• **About this task**
Below are several records. Retype exactly those lines running from the one with "Switch to the QPS详细" through the one with "Open the browser", end lines included, and no others.

• **Extracted data**
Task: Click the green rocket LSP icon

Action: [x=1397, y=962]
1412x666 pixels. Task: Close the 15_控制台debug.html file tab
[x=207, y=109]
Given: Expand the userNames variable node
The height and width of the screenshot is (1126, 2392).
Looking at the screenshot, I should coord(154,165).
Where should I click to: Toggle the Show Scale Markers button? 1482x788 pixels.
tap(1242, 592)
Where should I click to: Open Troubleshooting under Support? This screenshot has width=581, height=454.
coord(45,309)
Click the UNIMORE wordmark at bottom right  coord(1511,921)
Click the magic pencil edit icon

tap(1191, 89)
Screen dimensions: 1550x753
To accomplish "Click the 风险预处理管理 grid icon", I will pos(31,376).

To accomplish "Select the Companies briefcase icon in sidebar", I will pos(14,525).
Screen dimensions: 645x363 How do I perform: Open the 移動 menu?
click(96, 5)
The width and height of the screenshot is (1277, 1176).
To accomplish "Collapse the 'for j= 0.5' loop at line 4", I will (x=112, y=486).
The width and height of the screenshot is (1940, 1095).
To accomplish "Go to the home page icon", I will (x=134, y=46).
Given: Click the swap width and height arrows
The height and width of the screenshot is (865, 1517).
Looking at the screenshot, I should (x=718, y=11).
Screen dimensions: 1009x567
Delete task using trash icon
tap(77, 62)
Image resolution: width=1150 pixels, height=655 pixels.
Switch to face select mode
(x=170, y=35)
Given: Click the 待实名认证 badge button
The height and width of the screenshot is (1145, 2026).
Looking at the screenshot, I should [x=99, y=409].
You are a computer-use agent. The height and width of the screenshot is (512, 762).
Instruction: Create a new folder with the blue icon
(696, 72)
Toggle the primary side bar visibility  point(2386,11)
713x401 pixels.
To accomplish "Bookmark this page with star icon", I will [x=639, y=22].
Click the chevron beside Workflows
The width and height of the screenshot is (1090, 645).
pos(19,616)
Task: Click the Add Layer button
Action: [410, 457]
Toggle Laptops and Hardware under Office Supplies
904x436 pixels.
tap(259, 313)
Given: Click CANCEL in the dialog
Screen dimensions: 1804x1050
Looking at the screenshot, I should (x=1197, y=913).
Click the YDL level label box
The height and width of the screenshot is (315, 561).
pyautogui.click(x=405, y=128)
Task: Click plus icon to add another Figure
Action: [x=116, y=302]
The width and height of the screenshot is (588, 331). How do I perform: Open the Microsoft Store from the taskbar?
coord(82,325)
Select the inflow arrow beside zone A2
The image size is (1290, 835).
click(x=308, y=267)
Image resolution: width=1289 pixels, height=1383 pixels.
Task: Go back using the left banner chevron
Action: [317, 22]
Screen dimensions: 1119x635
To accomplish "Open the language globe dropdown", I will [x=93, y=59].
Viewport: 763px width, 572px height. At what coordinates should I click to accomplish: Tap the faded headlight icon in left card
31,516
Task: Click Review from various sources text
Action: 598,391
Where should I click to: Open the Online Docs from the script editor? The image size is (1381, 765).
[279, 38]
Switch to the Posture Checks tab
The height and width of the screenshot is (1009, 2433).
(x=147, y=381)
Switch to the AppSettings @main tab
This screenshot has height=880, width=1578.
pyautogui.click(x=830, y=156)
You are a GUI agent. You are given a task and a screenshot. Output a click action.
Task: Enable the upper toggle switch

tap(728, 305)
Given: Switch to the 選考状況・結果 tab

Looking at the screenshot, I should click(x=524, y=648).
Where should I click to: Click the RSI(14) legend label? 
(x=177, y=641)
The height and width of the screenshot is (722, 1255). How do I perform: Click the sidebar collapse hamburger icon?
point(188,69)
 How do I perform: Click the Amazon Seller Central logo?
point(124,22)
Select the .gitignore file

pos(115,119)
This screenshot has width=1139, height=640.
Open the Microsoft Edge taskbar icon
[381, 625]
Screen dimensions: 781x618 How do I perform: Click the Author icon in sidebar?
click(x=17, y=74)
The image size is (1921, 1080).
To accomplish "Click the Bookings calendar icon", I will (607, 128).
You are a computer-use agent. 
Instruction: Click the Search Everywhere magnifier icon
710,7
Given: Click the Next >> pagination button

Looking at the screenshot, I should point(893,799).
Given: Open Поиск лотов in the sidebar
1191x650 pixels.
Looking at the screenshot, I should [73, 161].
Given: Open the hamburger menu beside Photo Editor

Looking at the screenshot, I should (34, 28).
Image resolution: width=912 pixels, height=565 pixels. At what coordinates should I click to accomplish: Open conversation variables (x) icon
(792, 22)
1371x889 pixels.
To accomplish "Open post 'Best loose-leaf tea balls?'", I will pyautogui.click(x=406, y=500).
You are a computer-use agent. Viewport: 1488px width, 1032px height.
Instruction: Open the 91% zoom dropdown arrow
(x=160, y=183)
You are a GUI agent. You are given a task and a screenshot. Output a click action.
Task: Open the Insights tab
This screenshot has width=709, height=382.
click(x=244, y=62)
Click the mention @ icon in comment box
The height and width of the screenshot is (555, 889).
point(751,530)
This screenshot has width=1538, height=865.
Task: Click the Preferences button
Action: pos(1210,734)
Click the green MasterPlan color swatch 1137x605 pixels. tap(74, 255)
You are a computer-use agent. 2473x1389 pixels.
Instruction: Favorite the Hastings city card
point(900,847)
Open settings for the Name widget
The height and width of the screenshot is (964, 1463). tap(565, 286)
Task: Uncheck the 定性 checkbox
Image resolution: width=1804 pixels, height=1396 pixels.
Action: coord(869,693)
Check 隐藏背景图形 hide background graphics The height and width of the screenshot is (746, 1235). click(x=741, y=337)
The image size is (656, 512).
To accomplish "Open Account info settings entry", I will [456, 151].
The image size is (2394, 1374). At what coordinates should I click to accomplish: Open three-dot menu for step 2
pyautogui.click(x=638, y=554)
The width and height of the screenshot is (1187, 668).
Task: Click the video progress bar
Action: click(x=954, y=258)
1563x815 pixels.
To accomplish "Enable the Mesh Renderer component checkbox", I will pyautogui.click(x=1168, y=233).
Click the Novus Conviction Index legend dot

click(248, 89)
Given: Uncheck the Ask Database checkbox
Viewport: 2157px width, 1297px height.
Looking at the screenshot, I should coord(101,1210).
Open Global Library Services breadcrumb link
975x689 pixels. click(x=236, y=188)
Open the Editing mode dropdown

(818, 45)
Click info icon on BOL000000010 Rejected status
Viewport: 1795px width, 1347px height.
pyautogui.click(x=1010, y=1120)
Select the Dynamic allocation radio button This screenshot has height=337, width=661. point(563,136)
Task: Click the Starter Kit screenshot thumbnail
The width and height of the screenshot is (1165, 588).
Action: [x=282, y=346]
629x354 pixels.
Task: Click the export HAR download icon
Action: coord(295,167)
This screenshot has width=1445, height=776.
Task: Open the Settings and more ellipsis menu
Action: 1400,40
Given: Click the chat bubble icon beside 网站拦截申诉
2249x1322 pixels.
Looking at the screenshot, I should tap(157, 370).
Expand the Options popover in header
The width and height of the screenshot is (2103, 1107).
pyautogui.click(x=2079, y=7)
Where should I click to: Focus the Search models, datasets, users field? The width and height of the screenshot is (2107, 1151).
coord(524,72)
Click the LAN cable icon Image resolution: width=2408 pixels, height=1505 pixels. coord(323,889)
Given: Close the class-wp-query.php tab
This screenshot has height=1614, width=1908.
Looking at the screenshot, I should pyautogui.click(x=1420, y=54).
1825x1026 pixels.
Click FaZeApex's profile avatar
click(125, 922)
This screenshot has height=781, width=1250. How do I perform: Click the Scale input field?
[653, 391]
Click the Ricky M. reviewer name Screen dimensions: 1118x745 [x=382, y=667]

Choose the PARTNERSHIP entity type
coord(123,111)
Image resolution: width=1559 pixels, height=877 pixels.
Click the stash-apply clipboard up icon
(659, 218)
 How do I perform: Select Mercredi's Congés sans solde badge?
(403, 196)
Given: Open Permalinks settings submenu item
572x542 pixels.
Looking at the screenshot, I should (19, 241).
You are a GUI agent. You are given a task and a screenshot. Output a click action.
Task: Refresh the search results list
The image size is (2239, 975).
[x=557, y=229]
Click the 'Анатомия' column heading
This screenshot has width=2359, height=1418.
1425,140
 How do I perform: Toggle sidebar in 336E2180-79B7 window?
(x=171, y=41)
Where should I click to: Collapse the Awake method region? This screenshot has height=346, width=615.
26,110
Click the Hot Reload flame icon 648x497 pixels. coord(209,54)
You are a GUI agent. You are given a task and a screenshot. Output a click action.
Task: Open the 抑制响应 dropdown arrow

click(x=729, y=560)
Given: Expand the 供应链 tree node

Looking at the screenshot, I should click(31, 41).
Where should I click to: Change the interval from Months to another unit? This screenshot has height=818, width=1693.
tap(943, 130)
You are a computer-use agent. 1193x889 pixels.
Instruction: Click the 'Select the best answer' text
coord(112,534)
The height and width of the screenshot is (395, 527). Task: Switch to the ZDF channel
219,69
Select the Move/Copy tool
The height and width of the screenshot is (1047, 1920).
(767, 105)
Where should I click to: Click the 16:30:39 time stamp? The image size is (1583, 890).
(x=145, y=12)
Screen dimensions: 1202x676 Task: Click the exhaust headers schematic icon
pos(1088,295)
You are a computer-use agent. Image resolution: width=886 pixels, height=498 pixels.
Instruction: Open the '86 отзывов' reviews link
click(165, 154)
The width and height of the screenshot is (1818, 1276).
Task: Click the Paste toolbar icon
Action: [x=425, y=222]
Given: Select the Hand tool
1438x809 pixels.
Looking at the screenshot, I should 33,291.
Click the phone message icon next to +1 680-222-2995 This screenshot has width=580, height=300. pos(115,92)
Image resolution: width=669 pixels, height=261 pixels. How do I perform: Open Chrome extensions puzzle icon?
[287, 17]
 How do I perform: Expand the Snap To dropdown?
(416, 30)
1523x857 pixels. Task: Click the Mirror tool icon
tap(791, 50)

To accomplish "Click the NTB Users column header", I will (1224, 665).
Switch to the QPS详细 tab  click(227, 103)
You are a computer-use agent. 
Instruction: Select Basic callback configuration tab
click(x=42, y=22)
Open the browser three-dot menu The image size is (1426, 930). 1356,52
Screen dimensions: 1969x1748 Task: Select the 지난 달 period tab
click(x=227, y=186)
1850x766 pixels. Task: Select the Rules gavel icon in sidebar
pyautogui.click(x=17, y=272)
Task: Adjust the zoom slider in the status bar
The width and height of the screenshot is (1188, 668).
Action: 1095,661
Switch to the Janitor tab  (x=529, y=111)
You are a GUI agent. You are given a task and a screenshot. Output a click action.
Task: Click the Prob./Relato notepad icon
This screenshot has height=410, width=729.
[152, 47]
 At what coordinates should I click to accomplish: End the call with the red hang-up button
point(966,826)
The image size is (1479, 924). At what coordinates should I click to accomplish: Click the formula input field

• **Result of the task**
Switch to the QPS详细 tab  click(227, 103)
You are a computer-use agent. 
Instruction: Select Basic callback configuration tab
click(x=42, y=22)
Open the browser three-dot menu The image size is (1426, 930). 1356,52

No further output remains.